The exception to the special valuation requirements for higher-priced mortgages with a balance of $ 27,200 or less will remain unchanged in 2021, federal regulators said.
A higher priced mortgage loan, sometimes referred to as a high cost mortgage, has an annual percentage that exceeds the annual peak supply rate by 1.5 percentage points for a primary lien and 3.5 percentage points for a subordinate lien.
According to this exception, created under the Dodd-Frank Act of 2013, loans below the threshold are not required to meet the valuation rules specific to those loans. The current methodology for calculating the threshold was adopted in 2016.

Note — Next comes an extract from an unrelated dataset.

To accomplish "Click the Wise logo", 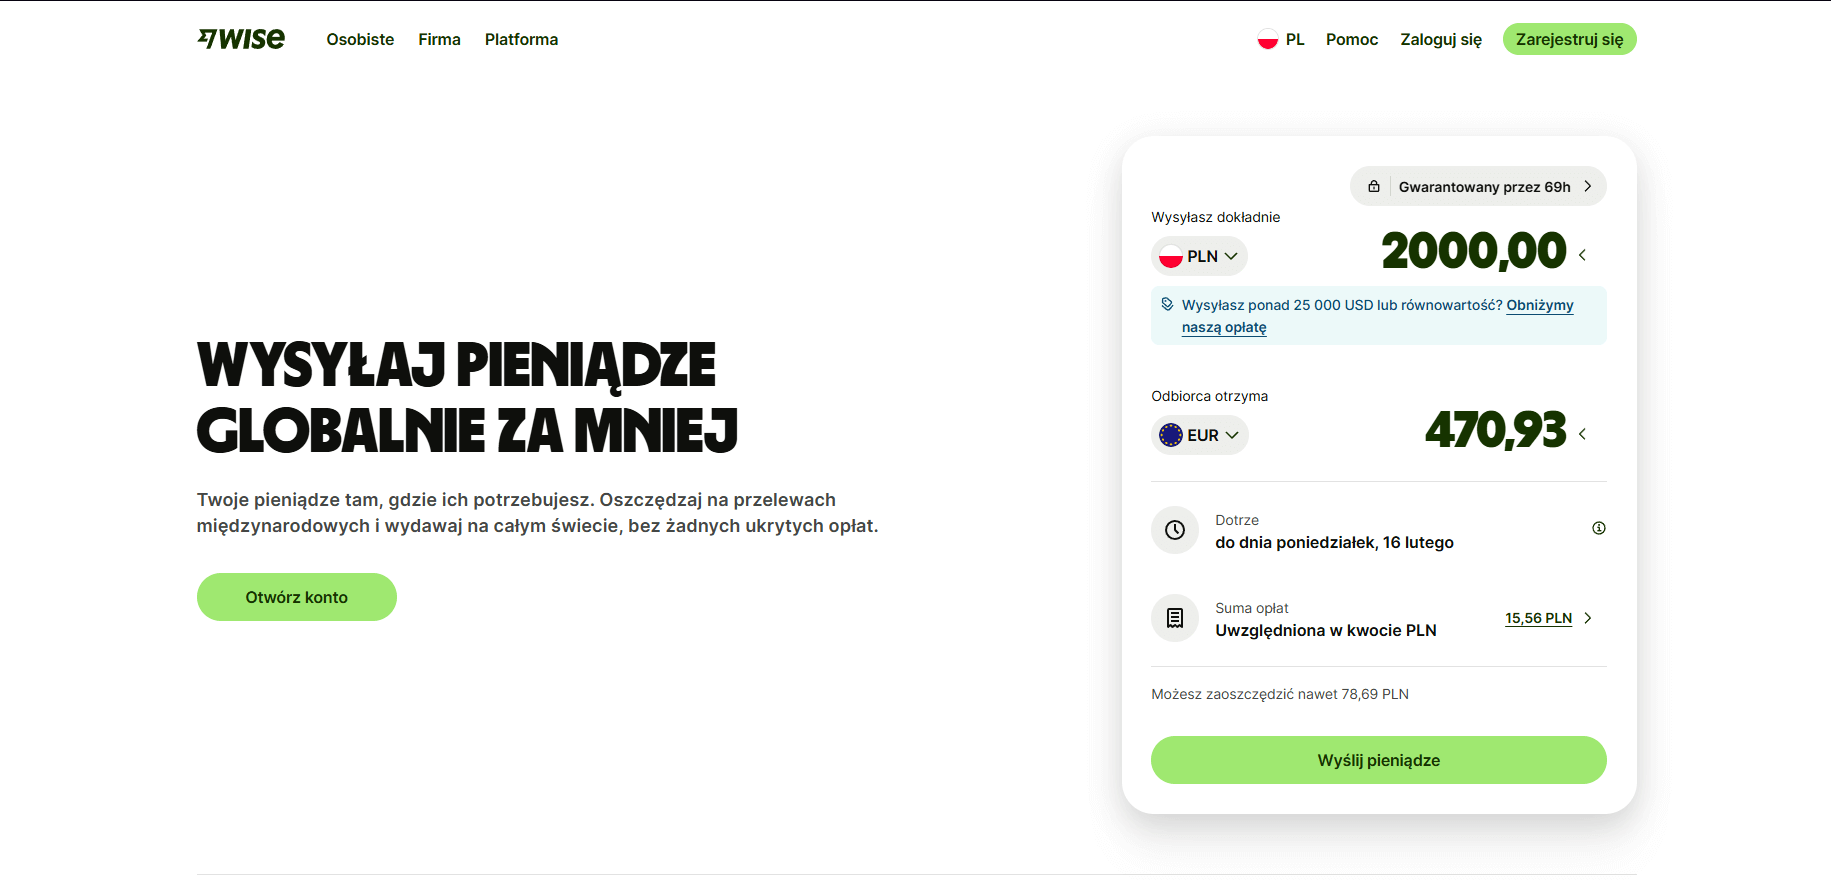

The Consumer Financial Protection Bureau, the Federal Reserve Board, and the Office of the Comptroller of the Currency jointly administer the rule and calculate the threshold annually. It is based on the annual percentage increase in the consumer price index for urban wage earners and office workers as of June 1st.
The last CPI-W prior to that date was released on May 12 and showed the index rose 0.1% in April over the same month last year, the joint statement said. After rounding, the calculation left the tax exemption unchanged for 2021.
The higher-priced mortgage loan rule requires a written report from an appraiser who will conduct a physical interior inspection of the property.
The types of loans that are exempt from the high rate rule include mortgages secured by a new prefabricated house, mobile homes, boats and trailers; Transactions to finance the first construction of an apartment; Bridging loans with terms of 12 months or less on a primary residence; and reverse mortgages.